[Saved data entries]
········
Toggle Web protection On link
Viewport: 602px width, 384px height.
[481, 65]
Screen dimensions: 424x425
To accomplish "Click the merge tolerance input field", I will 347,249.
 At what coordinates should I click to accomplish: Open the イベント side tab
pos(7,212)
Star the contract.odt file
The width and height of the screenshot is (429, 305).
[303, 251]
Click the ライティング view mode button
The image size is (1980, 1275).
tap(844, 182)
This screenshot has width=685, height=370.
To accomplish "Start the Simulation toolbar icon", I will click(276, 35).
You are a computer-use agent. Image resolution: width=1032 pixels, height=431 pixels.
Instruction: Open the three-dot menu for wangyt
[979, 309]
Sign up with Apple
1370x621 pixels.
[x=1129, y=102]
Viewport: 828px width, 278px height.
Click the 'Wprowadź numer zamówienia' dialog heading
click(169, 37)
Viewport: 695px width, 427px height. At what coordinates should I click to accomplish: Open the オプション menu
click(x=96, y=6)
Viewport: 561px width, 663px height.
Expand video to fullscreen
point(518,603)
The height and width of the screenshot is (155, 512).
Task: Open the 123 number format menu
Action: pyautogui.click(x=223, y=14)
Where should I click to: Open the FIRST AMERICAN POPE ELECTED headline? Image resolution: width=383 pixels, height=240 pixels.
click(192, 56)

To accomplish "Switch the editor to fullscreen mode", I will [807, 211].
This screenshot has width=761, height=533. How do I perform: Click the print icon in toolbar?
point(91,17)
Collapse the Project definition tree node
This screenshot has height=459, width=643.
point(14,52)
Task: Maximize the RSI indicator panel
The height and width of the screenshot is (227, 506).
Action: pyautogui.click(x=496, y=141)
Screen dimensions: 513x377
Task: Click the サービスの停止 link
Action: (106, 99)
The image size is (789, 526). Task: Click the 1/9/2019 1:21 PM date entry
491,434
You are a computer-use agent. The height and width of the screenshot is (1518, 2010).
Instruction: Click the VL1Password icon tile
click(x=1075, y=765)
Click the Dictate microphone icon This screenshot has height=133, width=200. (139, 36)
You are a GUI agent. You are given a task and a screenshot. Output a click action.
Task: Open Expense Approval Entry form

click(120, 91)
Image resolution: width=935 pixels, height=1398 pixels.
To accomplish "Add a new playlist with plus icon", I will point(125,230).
········
- **TASK DETAILS**
How many lines in the entries above contain the string "Viewport"? Case counts. Reply with the number alone.

- **OUTPUT BELOW**
4